=== Text shown ===
Kevin Welch
Viet Thanh Nguyen’s Vietnam War novel, The Sympathizer (Grove Press), takes a unique approach revealing itself as a North Vietnamese Army spy’s forced confession to his commandant upon returning to Vietnam from a lengthy stay in America. Through the course of the confession, The Sympathizer brings forth a multitude of dualities the narrator must deal with as well as focusing on the way America dealt with the Vietnam War and the attention given to the American psyche rather than the historical reality.
While taking on the greater focus of the novel, that of examining America’s two major exports, war and movies, Nguyen examines the difficulties of duality in life. Not only is the narrator an NVA spy living in America, during the course of his confession, he addresses feelings of guilt over deciding who is to stay and who is to leave on transports out of Saigon, guilt over men he has killed to keep his cover, men whose ghosts torment him after their death, shame for having parents of different ethnic backgrounds, and sexual desires – all of which can be directed towards American culture and American racism.
In a 1944 magazine column, George Orwell wrote, “A Nazi and a non-Nazi version of the present war would have no resemblance to one another, and which of them finally gets into the history books will be decided not by evidential methods but on the battlefield.” In The Sympathizer, Nguyen writes, “…this was the first war where the losers would write history instead of the victors, courtesy of the most efficient propaganda machine created (with respect to Joseph Goebbels and the Nazis, who never achieved global domination).” Showcasing the way propaganda plays on the American, the narrator lands a job as an advisor on a big budget motion picture about the Vietnam War. His role is to bring realism to the project and while he sees this as an opportunity to influence the American propaganda machine, every attempt to inject NVA realism into the film is steam rolled and eventually blown up when he is injured and sent to the hospital by explosions during the film’s climactic end – explosions set off too soon. He is as lost trying to gain any footing in this endeavor as he is trying to understand his captivity by the novel’s end. The movie our narrator works on is a thinly veiled representation of Francis Ford Coppola’s Apocalypse Now and Nguyen uses this movie to demonstrate how Hollywood isn’t concerned with facts but rather the emotional impact of making Americans feel on the right side of history by fighting the good fight. We create enemies by writing them, filming them, playing them in a bad light and then selling these images to a hungry public as implied fact. The most fascinating aspect of this statement comes as Nguyen, an American Novelist, writing as an NVA spy, describes his torture and denial of basic human decencies by his communist captors, thereby further tainting our view of communism and the NVA. This is not a portrait of the Vietnam War and its aftermath by a former NVA soldier such as Bao Ninh’s The Sorrow of War. This is a commentary on American hegemony and the evil of communism by a scholar with the experience to comment on such things; a Vietnam refugee and American citizen. The struggle for the narrator is to find a balance with his dual ethnicity which has defined every aspect of his life. The struggle for the reader is to come to terms with how liberal Hollywood so willingly takes up the task of whitewashing American history.
===
▶ **Task to carry out**
Extend the review of Nguyen's novel The Sympathizer by writing its next paragraph.
=== Stored data ===
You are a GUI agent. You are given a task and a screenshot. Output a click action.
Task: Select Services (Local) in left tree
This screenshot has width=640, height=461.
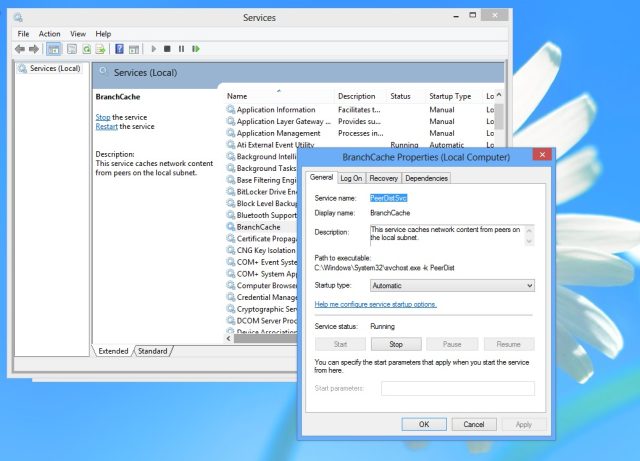tap(55, 69)
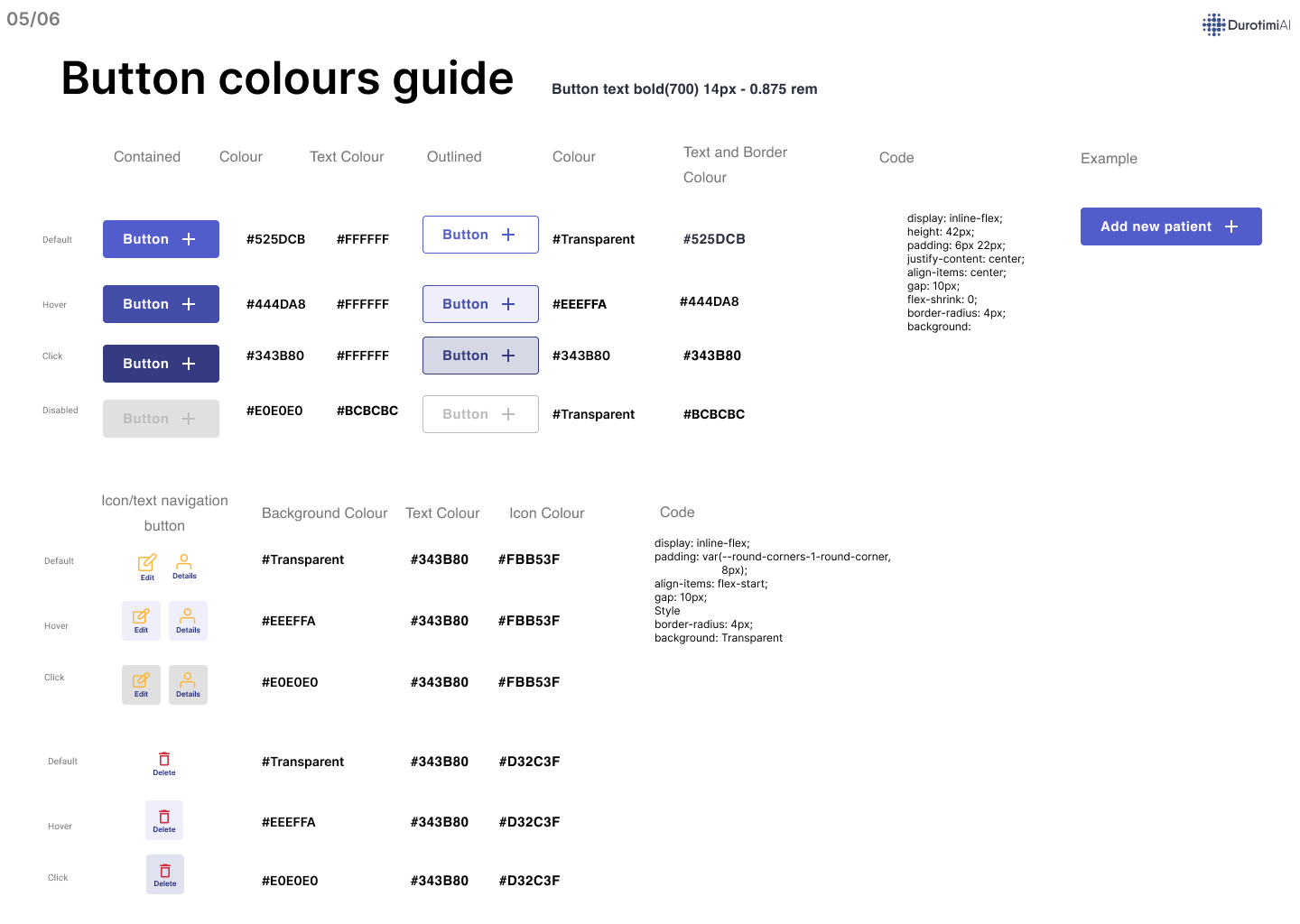1300x924 pixels.
Task: Click the Button colours guide heading
Action: coord(286,79)
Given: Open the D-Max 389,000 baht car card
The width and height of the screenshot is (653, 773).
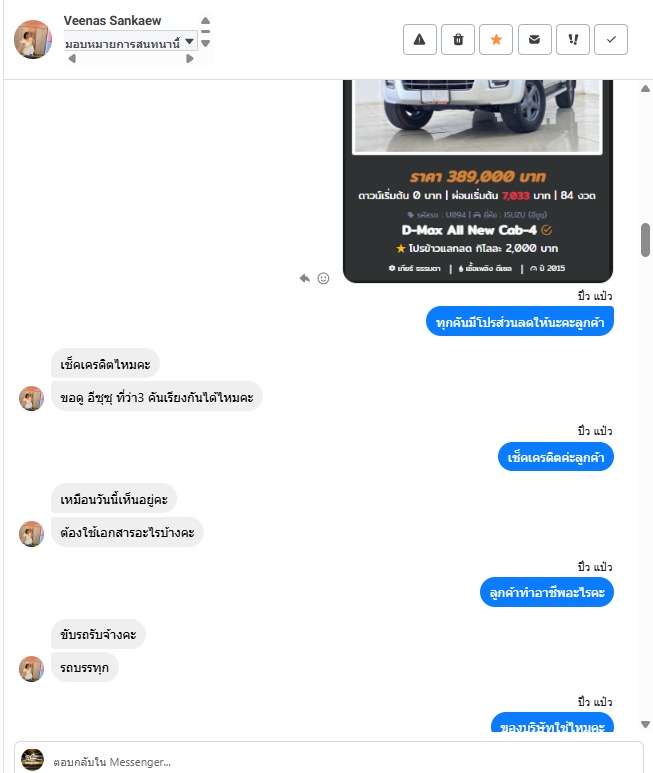Looking at the screenshot, I should click(478, 181).
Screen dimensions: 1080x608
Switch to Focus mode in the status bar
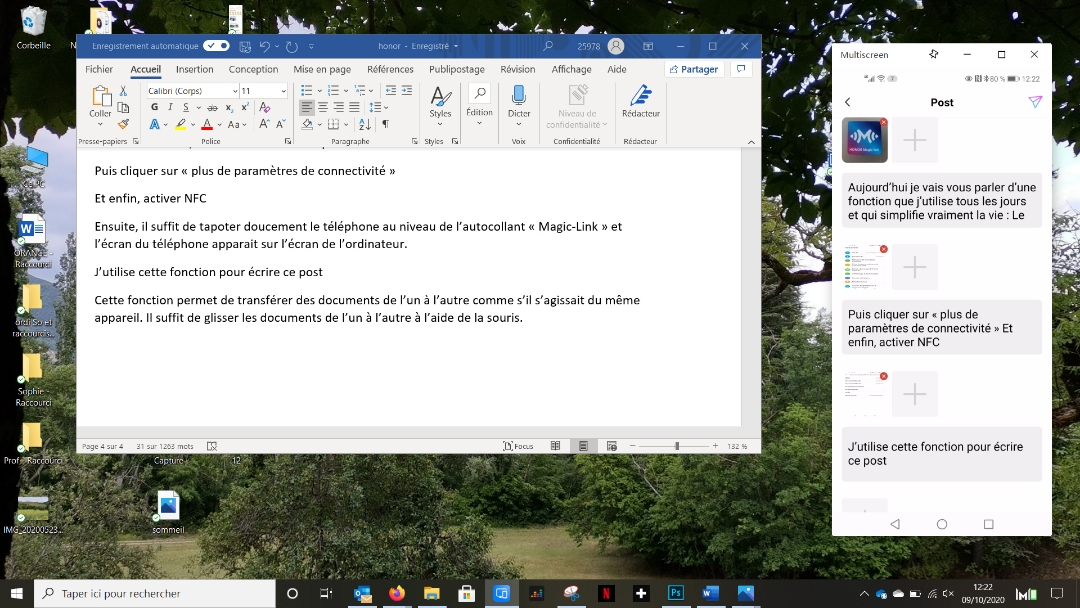coord(518,446)
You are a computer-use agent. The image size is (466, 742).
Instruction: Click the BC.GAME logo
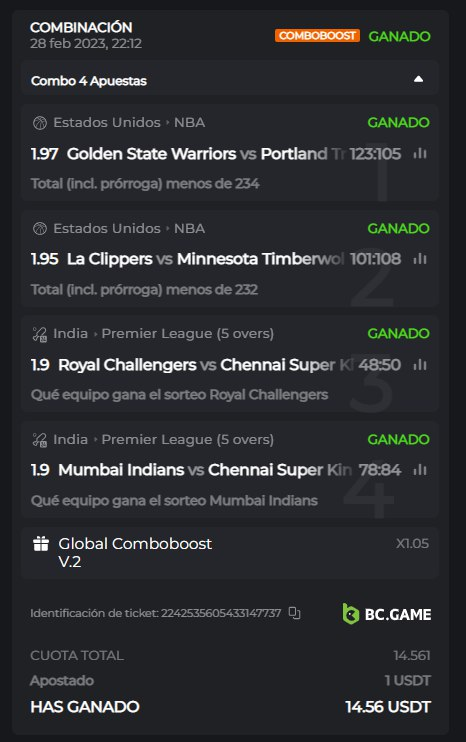(x=387, y=614)
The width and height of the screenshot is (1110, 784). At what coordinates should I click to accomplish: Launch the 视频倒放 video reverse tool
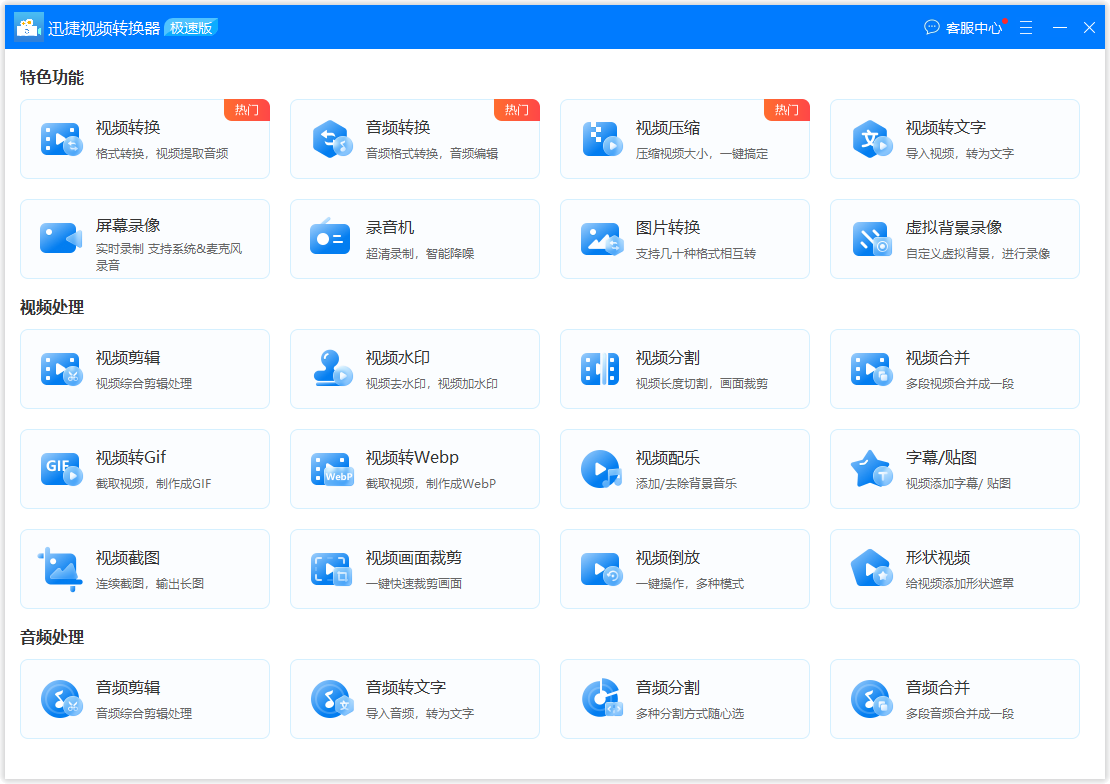click(684, 568)
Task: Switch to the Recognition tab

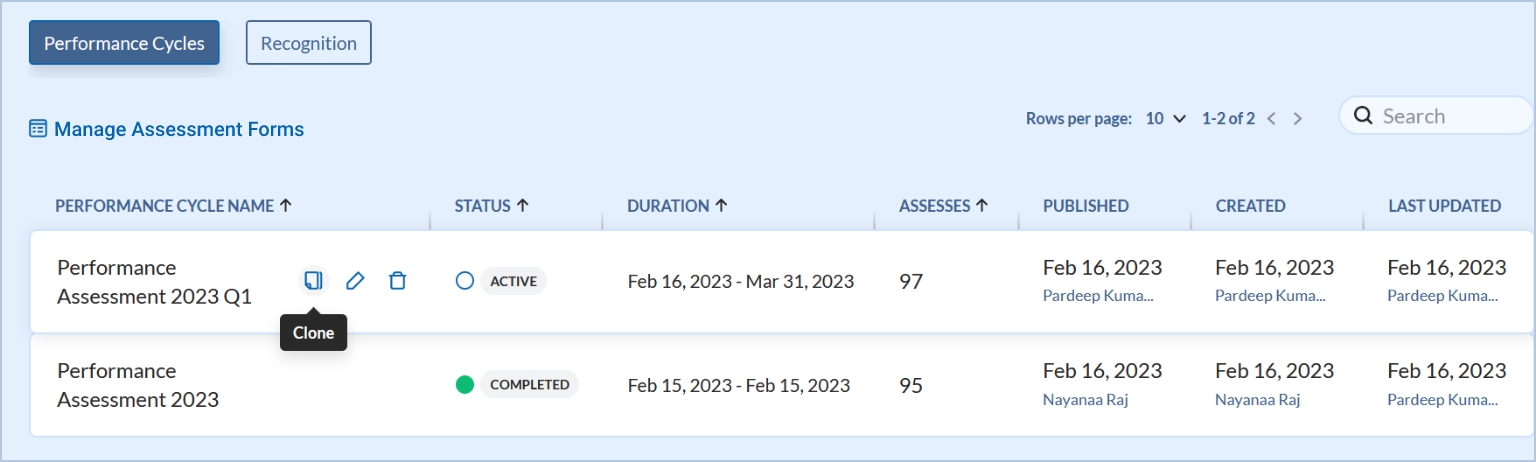Action: point(308,43)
===
▶ **Answer space**
The complexities of The Sympathizer undoubtedly make this novel one that may be read a number of times with new information garnered by each reading. Nguyen’s has masterful command of both pen and language. There are moments in the novel when thoughts and descriptions run their course and Nguyen makes them run even faster. In the end, I’m left with a very real desire for the separation between truth and fiction – a separation that The Sympathizer shows is as hard to find as it is difficult to realize.